Assigned task -
Your copy starts at the line containing "This screenshot has width=800, height=450." and ends at the last line of the material below. Reproduce those lines exactly, with no pictures.

━━━━━ Data for processing

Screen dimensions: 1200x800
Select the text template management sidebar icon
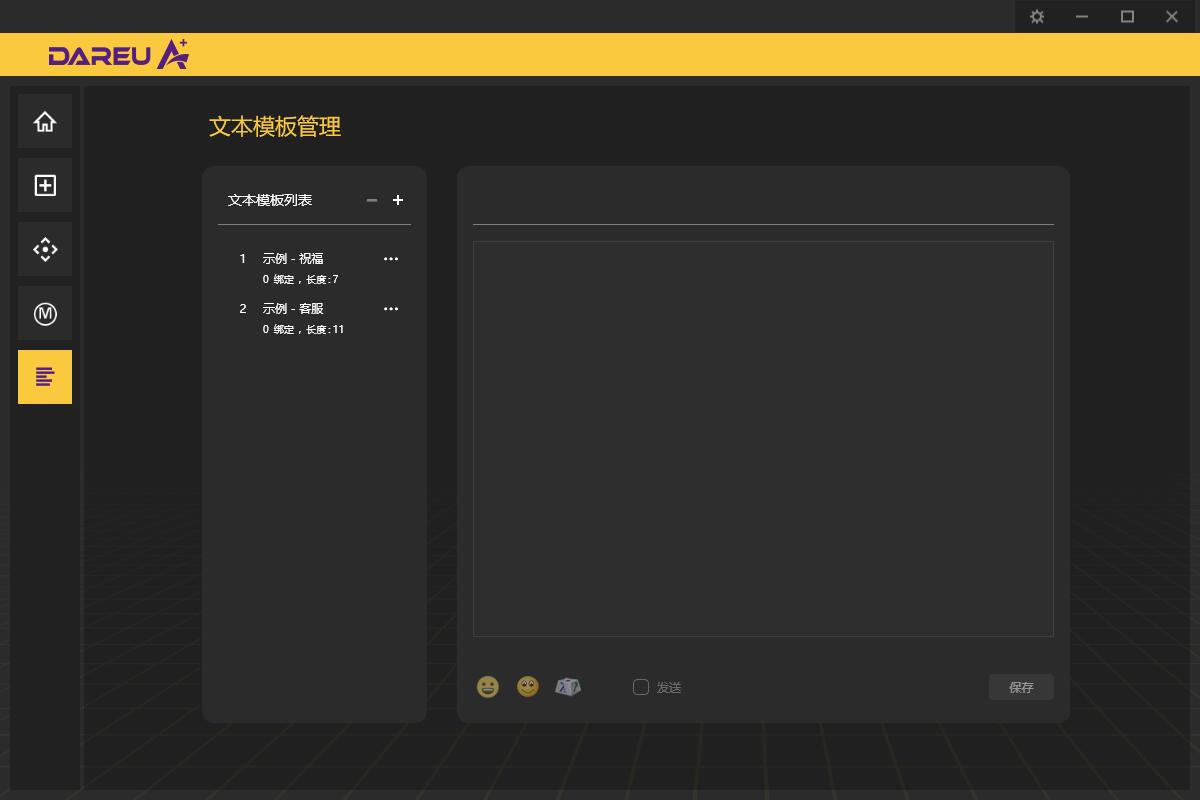44,377
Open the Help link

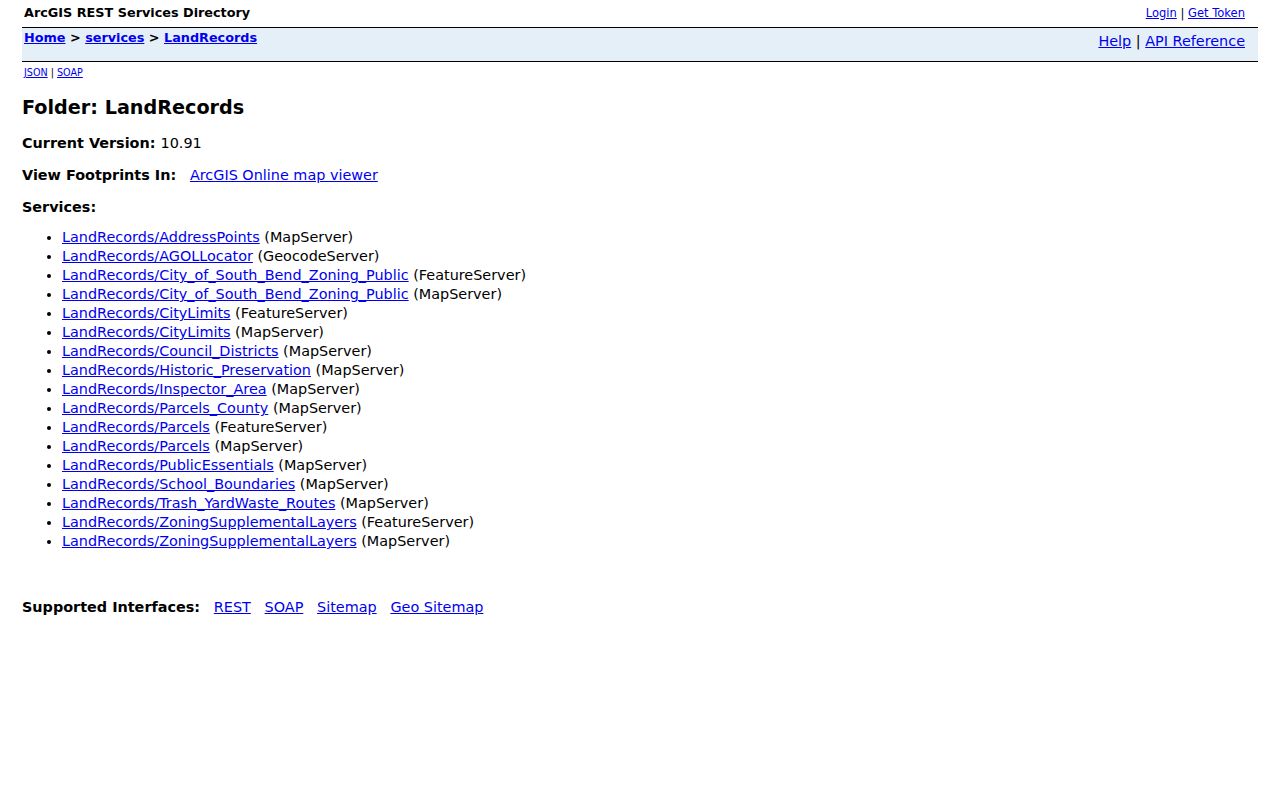(1114, 41)
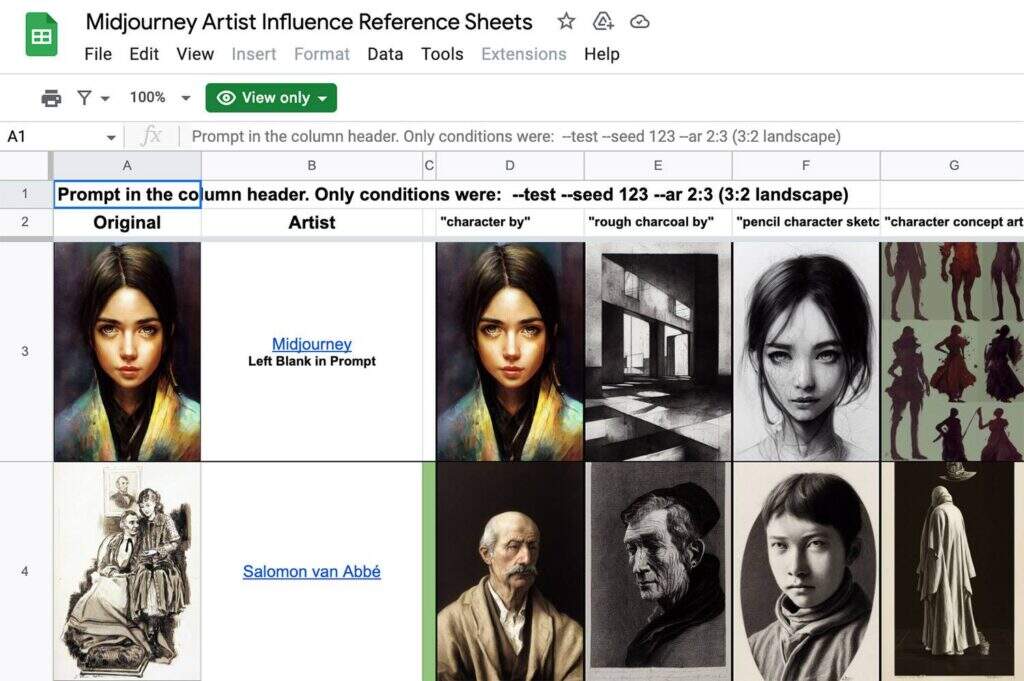Open the Salomon van Abbé link
This screenshot has width=1024, height=681.
(x=311, y=572)
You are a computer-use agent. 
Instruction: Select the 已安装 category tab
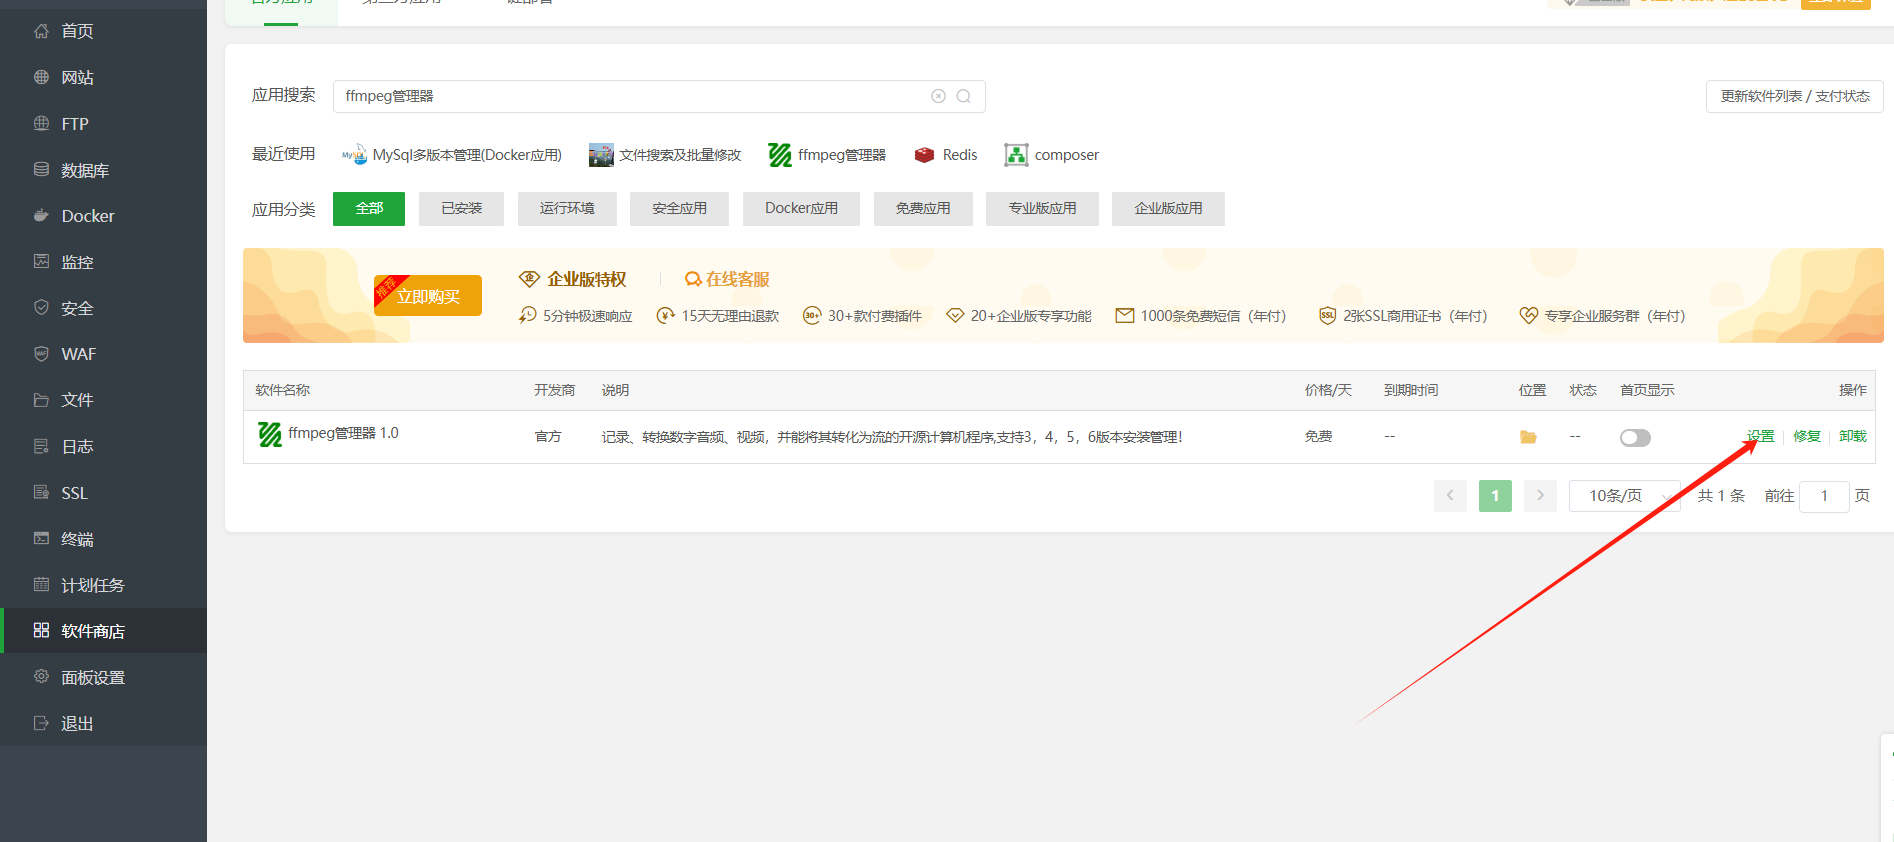coord(461,209)
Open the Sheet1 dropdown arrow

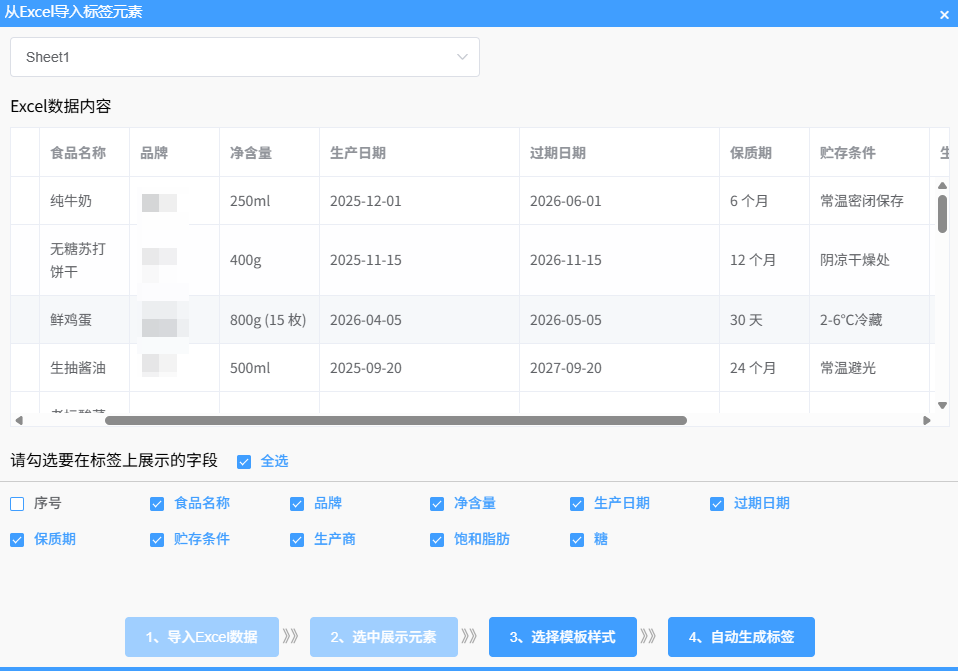[462, 57]
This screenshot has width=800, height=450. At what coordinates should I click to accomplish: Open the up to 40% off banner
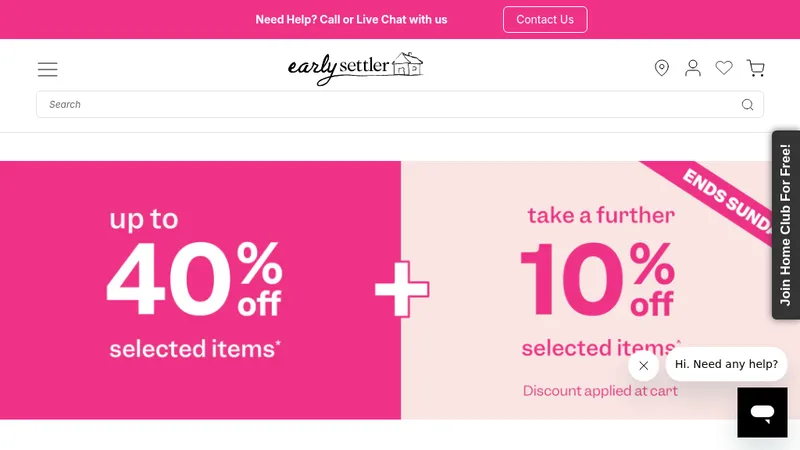coord(201,290)
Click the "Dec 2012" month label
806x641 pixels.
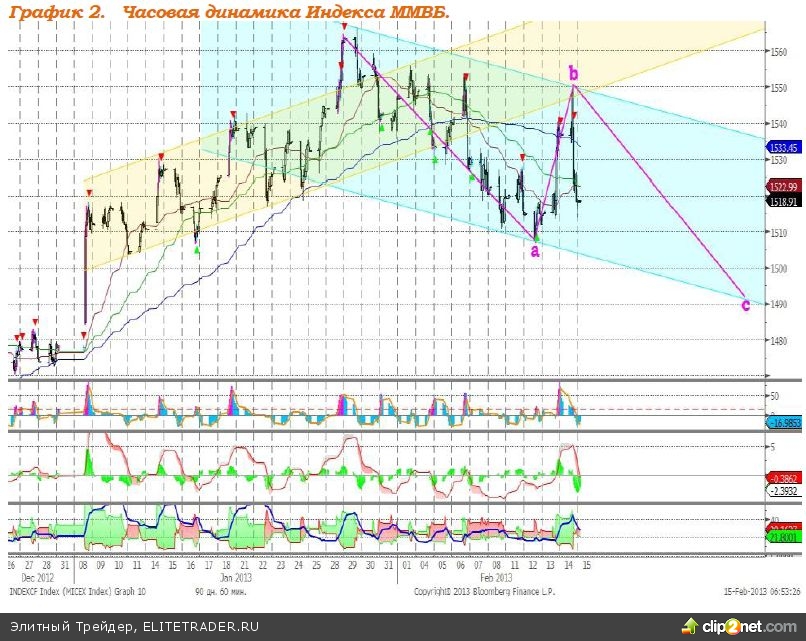click(x=36, y=577)
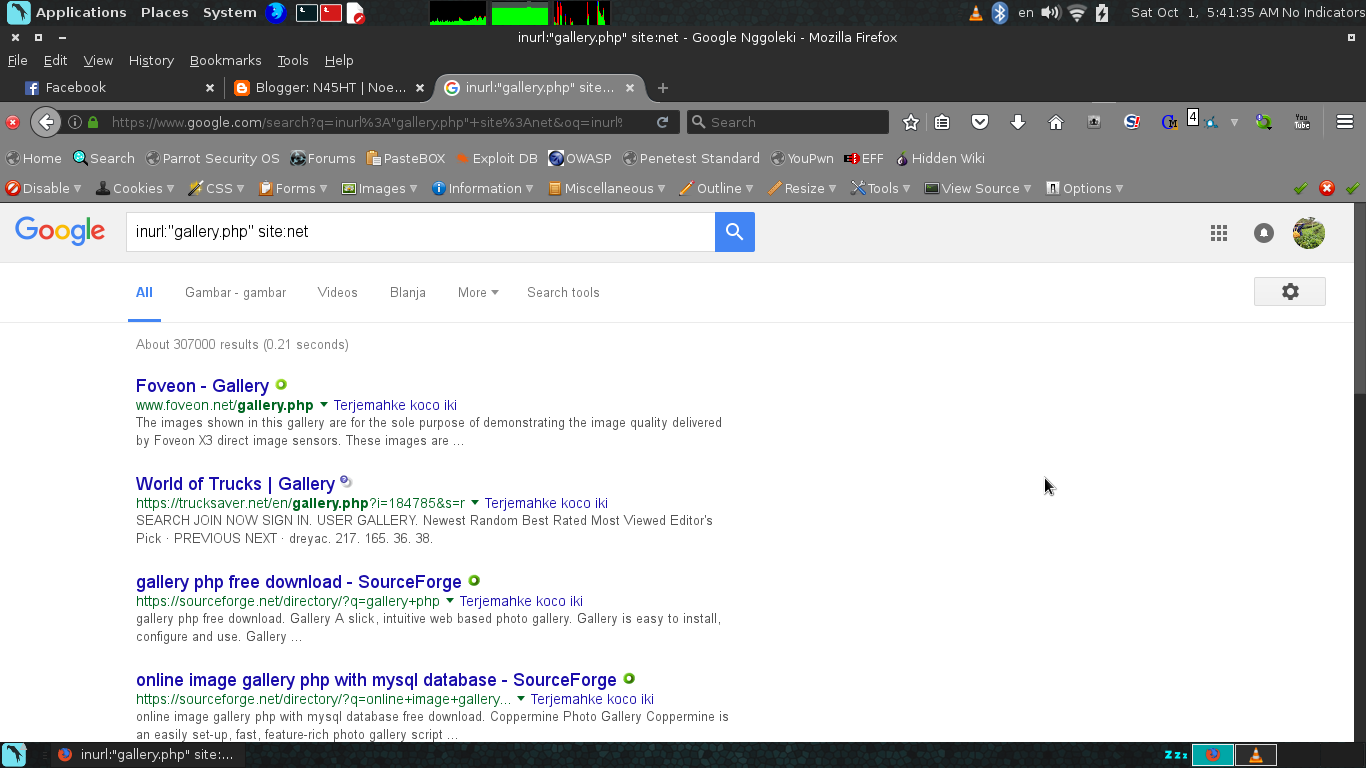Expand Terjemahke koco iki on the Foveon result

pos(395,405)
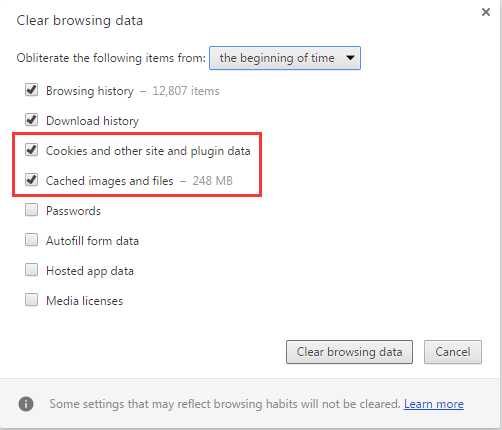The height and width of the screenshot is (430, 502).
Task: Open the time range dropdown arrow
Action: (x=350, y=58)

━━━━━━━━━━

Exercise output -
This screenshot has width=800, height=450. At what coordinates should I click to accomplish: Open the up to 40% off banner
coord(201,290)
Click the "Dec 2012" month label
806x641 pixels.
click(x=36, y=577)
Expand Terjemahke koco iki on the Foveon result

pos(395,405)
The height and width of the screenshot is (430, 502).
Task: Open the time range dropdown arrow
Action: (x=350, y=58)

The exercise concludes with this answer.